Feast for the Eyes

Eye Health

By Dr S.S. Gill

Ipoh Echo’s EYE HEALTH series continues with Consultant Eye Surgeon Dr S.S. GILL talking to us about foods that help promote eye health.

As we approach the year-end festive season with Christmas, followed by the New Year and Chinese New Year, we are once again presented with numerous opportunities for indulging in our favourite foods. Nothing wrong with some generous eating, but do think about incorporating some of these ingredients into your festive dishes. They are not only delicious, but promote good eye health at the same time!

Green Leafy Vegetables

We all know that carrots, which are full of beta-carotene, are good for the eyes. Dark green, leafy vegetables are equally good for the eyes as they are loaded with lutein and zeaxanthin; both of which are antioxidants that help lower the risk of macular degeneration and cataracts. In the Age Related Eye Disease Study (AREDS) of 4757 patients, it showed that those who had a higher intake of lutein with zeaxanthin in their diet had less incidence of Age-related Macular Degeneration (AMD).

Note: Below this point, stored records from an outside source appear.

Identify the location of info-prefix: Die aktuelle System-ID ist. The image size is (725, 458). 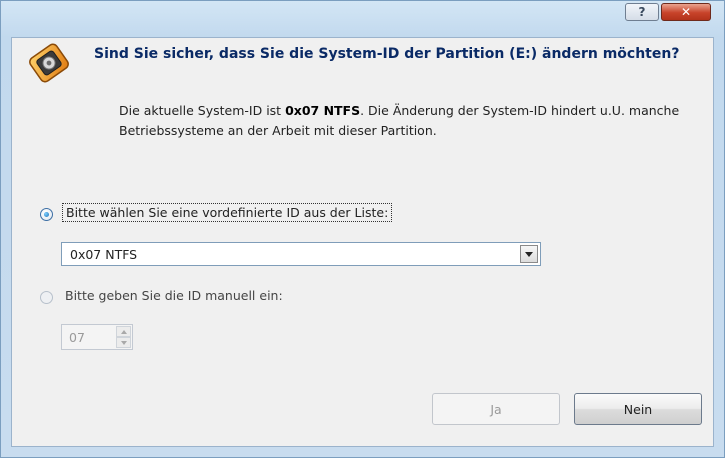
(202, 110).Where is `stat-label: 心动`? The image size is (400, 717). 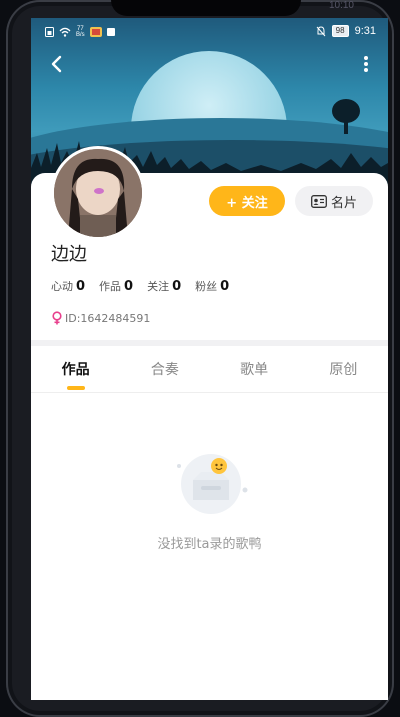
stat-label: 心动 is located at coordinates (62, 286).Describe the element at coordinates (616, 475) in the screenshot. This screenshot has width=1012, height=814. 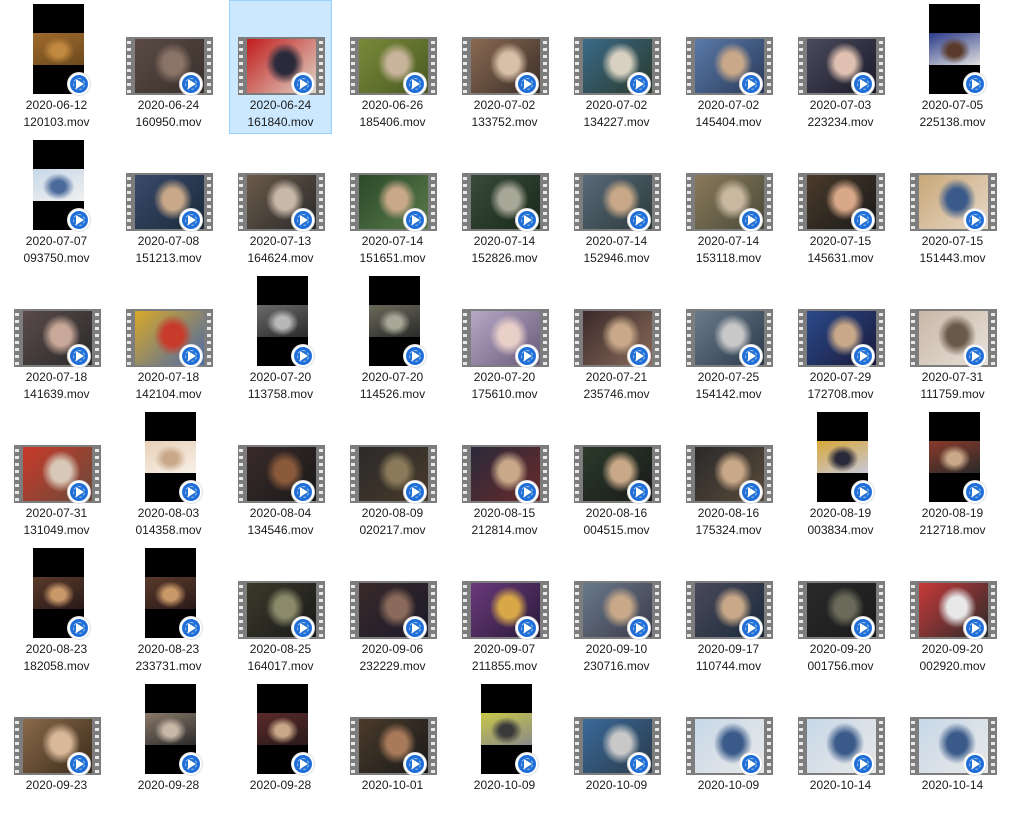
I see `file-item: 2020-08-16 004515.mov` at that location.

These carotenoids keep the eyes safe from oxidative stress especially from the exposure to blue light (high energy photons) which damages the eyes.

Berries and Citrus Fruits

Citrus fruits and berries are packed with vitamin C which helps in keeping the lenses in our eyes clear and while also helping in reducing the effects of degeneration of the macular. Citrus foods include oranges, grapefruit, lemons, some limes and some tangerines. Of course, there are also fruits like papaya and kiwi fruit that are rich in vitamin C too. Berries such as blueberries, cranberries, bilberries and strawberries contain powerful antioxidants which include Vitamin C, Vitamin A and Vitamin E. They help reduce damage from free radicals that injure the cells in our eyes.

Seeds and Nuts

Seeds and nuts are full of nutrients like omega-3 fats, zinc, niacin and vitamin E, which help boost eye health, reduce your risk of cataracts and macular degeneration.

Fatty Fish

Fish like salmon, tuna, mackerel, anchovies and cod have high amounts of DHA (Docosahexaenoc Acid), which is a fatty acid found in your retina. Studies done in patients with dry eyes have shown that they have reduced levels of DHA in their retina (nerve of the eye). DHA is also important in the development of the eyes and nerves in a child.

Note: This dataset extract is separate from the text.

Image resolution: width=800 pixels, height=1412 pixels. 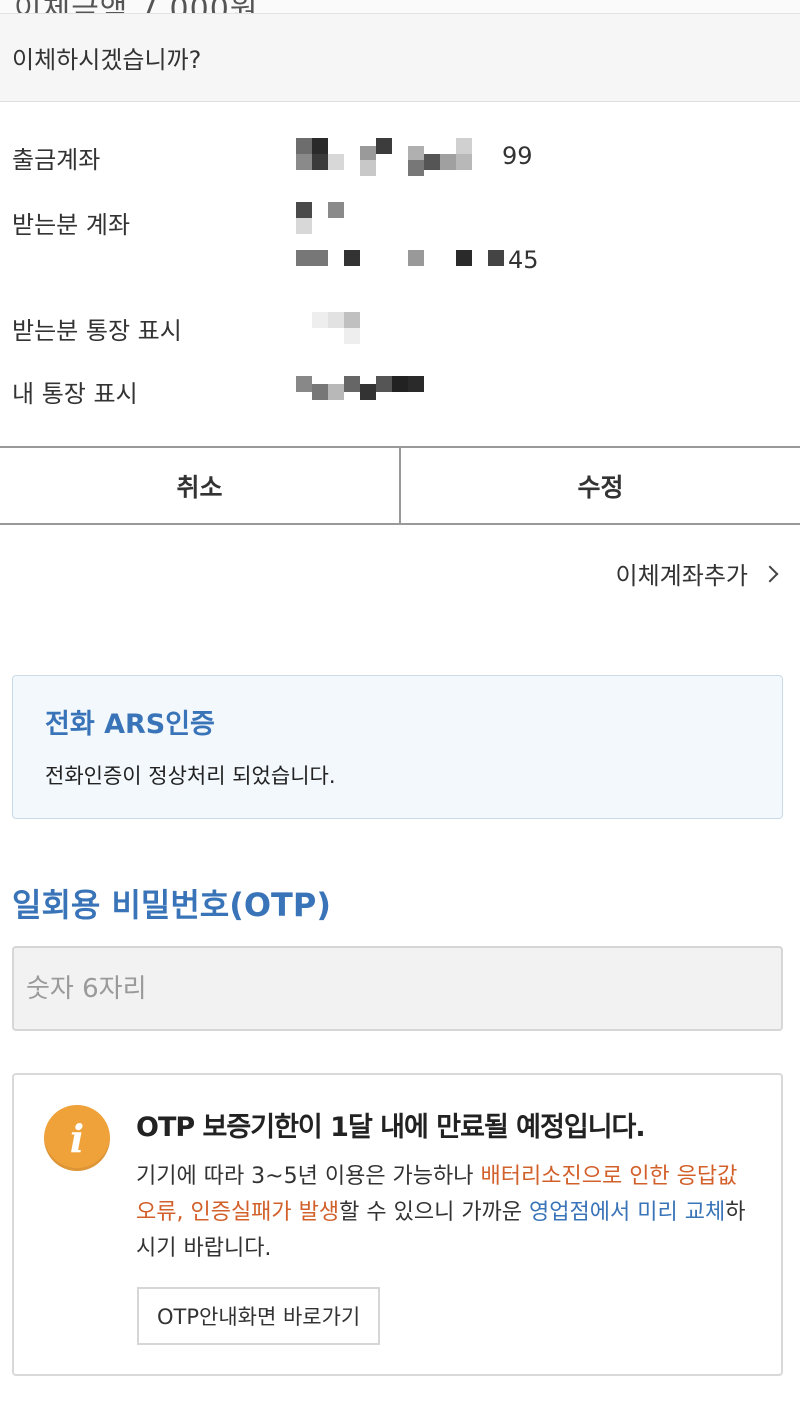 What do you see at coordinates (391, 1128) in the screenshot?
I see `notice-title: OTP 보증기한이 1달 내에 만료될 예정입니다.` at bounding box center [391, 1128].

Surprised? This food, which is a basic ingredient in many types of desserts and cakes, has had its fair share of bad press because of its supposed high cholesterol content.  But did you know that the yolk of the egg is a prime source of lutein and zeaxanthin, including zinc, which helps reduce your risk of macular degeneration? So, we can now say, “An egg a day keeps the eye doctor away!”

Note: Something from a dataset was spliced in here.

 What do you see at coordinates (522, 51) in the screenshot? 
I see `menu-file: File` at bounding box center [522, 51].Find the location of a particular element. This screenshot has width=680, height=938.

In a nutshell, it is important to get a good balanced diet that includes sufficient fresh fruits and vegetables. However, if you feel that your diet lacks adequate vitamins and minerals, you might want to consider taking a supplement for general eye health when:

  • your regular diet does not include enough fresh fruit and vegetables
  • it is hard to obtain or prepare fresh fruit and vegetables
  • you have been told to take a vitamin supplement by your eye doctor.